I publish my blog content under the Attribution-NonCommercial-ShareAlike of Creative Commons. This means, you can use my content on your side, as long as you do proper attribution, don’t use it for commercial purposes and publish it under the same or similar licenses. Fair enough, IMHO. It’s of course difficult to draw the line between “commercial” and “non-commercial” and also what proper attribution is. Eg, does putting Google Ads already make a page commercial? Is a link to the original article enough attribution? Unfortunately, most of the blogs aggregated on Planet PHP do not have any license statements on their page (I didn’t look through all), but let’s assume that most of them at least agree to a Attribution like license, ’cause that’s basically what the PHP license also is.

But what can be found on the net (doesn’t really matter if the feed is from Planet PHP or from my blog) is sometimes really crossing the line. First case: LiveJournal. The have a user called planet_php, which just aggregates the Planet PHP feed and shows the headlines in an overview. Fine (even though the non-commercial aspect is debatable for LiveJournal). But if you click on one of those headlines, you don’t get to the original article, but to a separate page with the full content (and finally a link to the original article). But there’s even a comment function for that article on LiveJournal. WTH :) I want the comments on my post, not on LiveJournal’s.. besides the “spamming” problem Aaron described once

LiveJournal is a border case, so is phpn.org, which does basically the same as LiveJournal sans commenting, but with GoogleAds.

But who really is going over the top is phpclasses.org and their newsletter. They aggregate their “Latest news” from phpn.org, but again put the full content on a separate page for reach post. The link to the original article goes then to phpn.org, again to their own page with the content, and there I finally have a link to the really original article. So I have to click 3 times until I get to the real article. No proper attribution, and I don’t have to tell you how many ads are on the phpclasses pages…

What’s the difference to what Planet PHP does?

  • We don’t put single pages online with the full content of the blog posts, we directly link to the original article, also in the RSS feed.
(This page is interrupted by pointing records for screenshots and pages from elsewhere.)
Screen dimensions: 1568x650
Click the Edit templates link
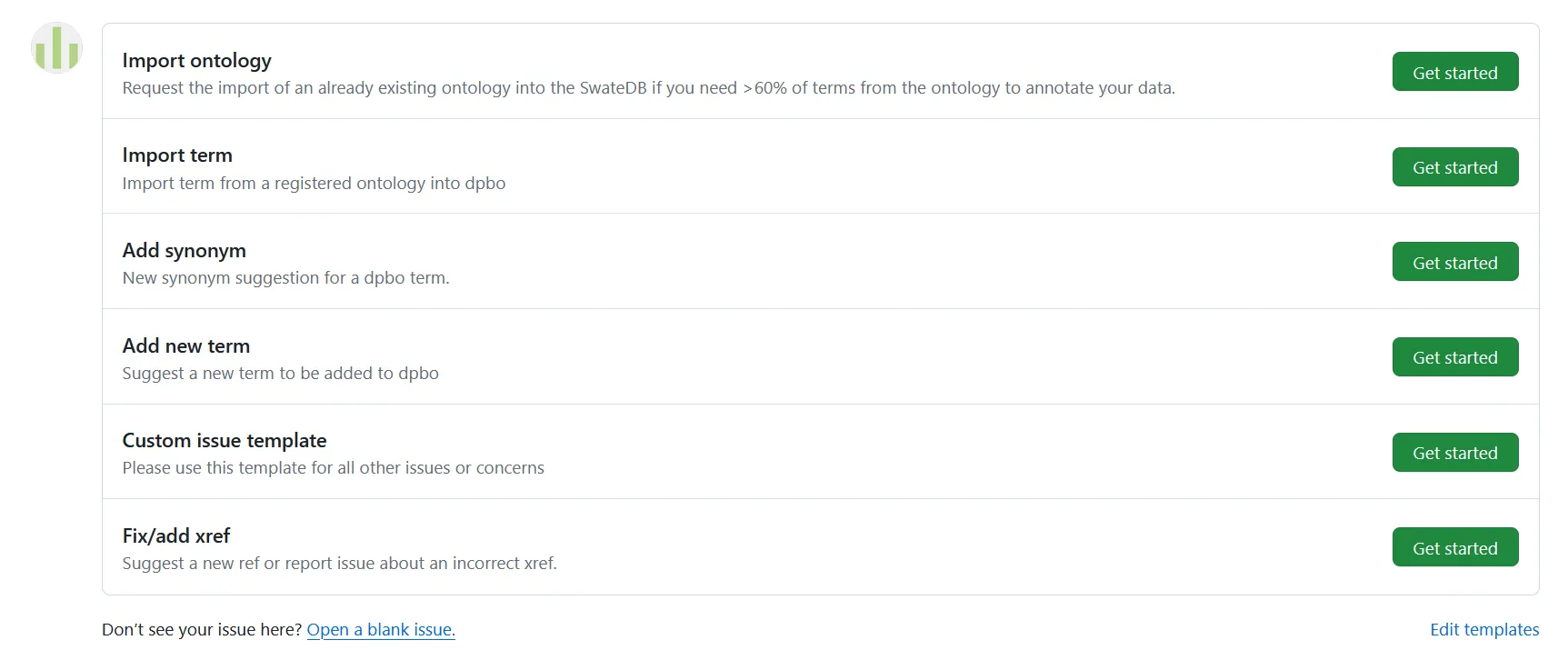(1484, 629)
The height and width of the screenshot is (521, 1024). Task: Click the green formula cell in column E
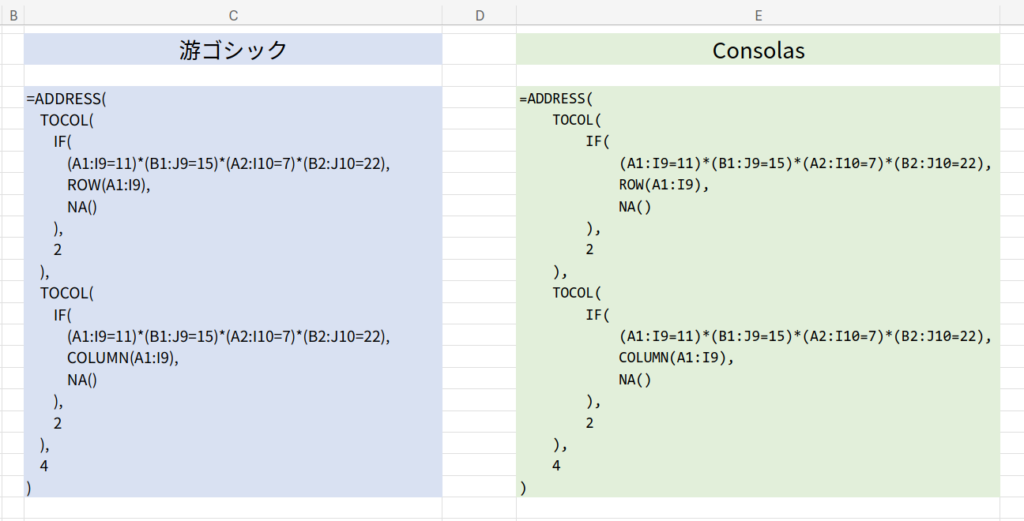pos(758,291)
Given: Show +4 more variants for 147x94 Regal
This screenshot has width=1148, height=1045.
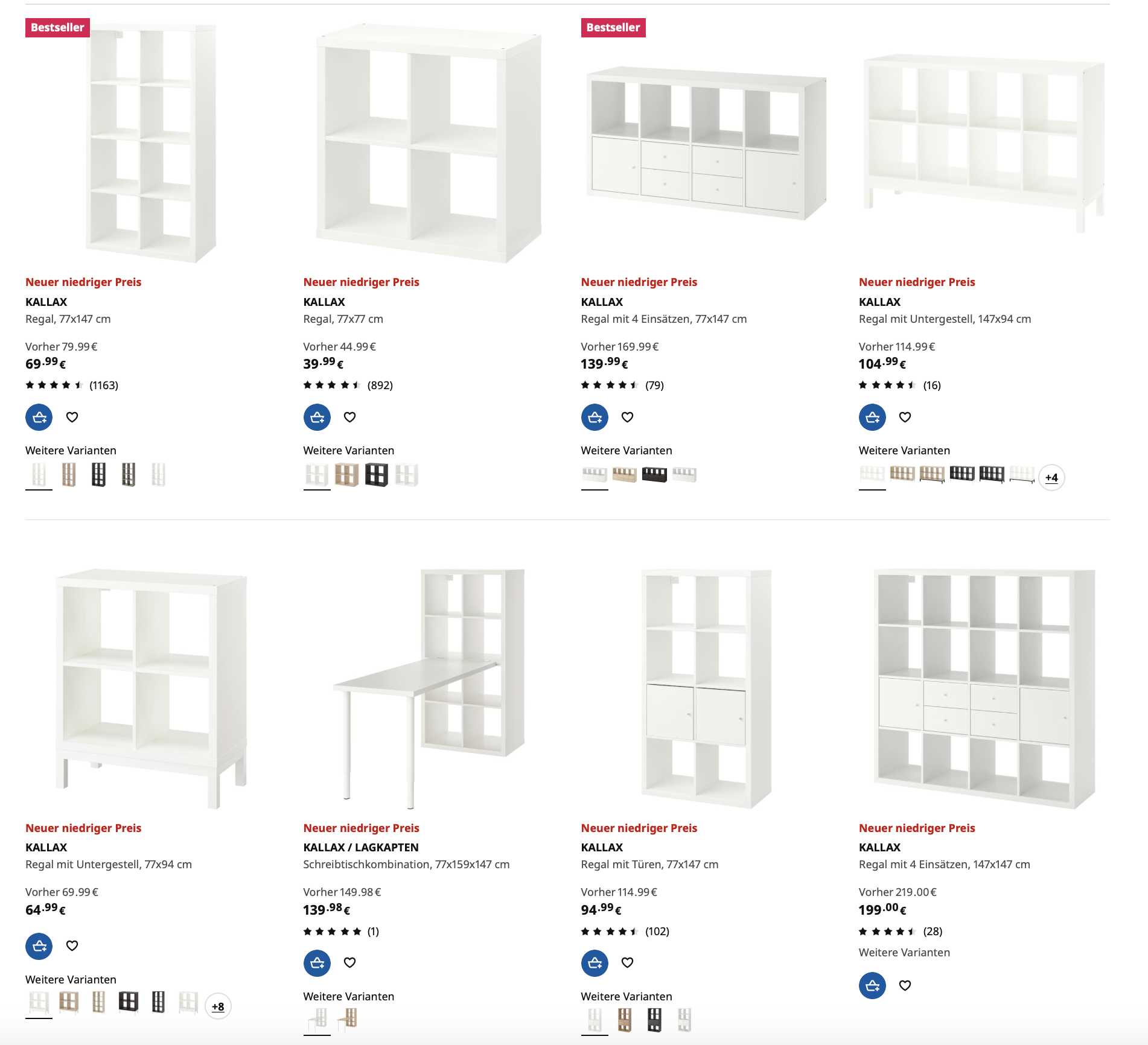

So if you click on a link in your RSS reader, you directly get to the original post and not to Planet PHP. Even though we put the full content online, it’s in a overview page with 9 others posts which changes constantly, so Google spamming isn’t really an issue here IMHO. And the log-stats also tell me that not many people coming from google with generic search queries (they do come with stuff like “php news”, “php planet”, etc, which is what it is :) )
  • We usually get asked by the blog authors, if we want to take their feed on Planet PHP. I assume, they agree then with the way we use their content. We didn’t ask all the authors, when we started, but I assume they would have complained until now, if they don’t agree (I don’t think, they could have missed Planet PHP until now..)
  • We don’t have ads, it’s clearly a non-commercial project (yeah yeah, it’s somehow sponsored by Bitflux and Netzwirt, but I certainly don’t make money with it :) )

What’s the solution?

As I said, I don’t care much, if someone uses my content on other sites as long as the license is respected. Maybe LiveJournal and phpn.org are respecting the license, but what they are doing is IMHO not being a nice net-citizen with their “each post an a seperate page without any added value” approach.

The other problem is that most blogs don’t have a clear license for their published content, so it’s hard to tell what’s allowed. If they all would use one of the Creative Commons licenses (or any similar one) and put that into their RSS feed like proposed by userland.com, I could add them to the Planet PHP feed and all would be a lot clearer :)

Anyway, way too long post and no more coffee in the office :)

Update: Just to prevent miss-understandings: I’m absolutely fine with stuff like this from php-mag.net. It’s edited and approved by a human (even tough 95% is copy&paste from my post and it’s basically a commercial site, but that’s fair use IMHO) and they don’t just take each and every post from my feed without adding at least some own content…

About LJ, I recieved an email from them shortly after I complained about my blog being listed.

They explained that they syndicate news from other sources but the data is only stored on their servers for 2 weeks, and is done for the conveniece of the LJ users. They thought my idea of adding tags so that google doesn’t index the pages interesting.

I thought it was a fairly acceptable solution. Aggregate for your users benefit, but then don’t store the pages and clutter up the internet.